- **Activity**: The answer must consist of every line from the data that holds the string "Given".

- **Data to examine**:
==========
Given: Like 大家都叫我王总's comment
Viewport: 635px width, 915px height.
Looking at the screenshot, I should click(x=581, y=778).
==========
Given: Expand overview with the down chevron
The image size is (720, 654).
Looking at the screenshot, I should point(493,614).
==========
- **Answer section**:
Given: Like 大家都叫我王总's comment
Given: Expand overview with the down chevron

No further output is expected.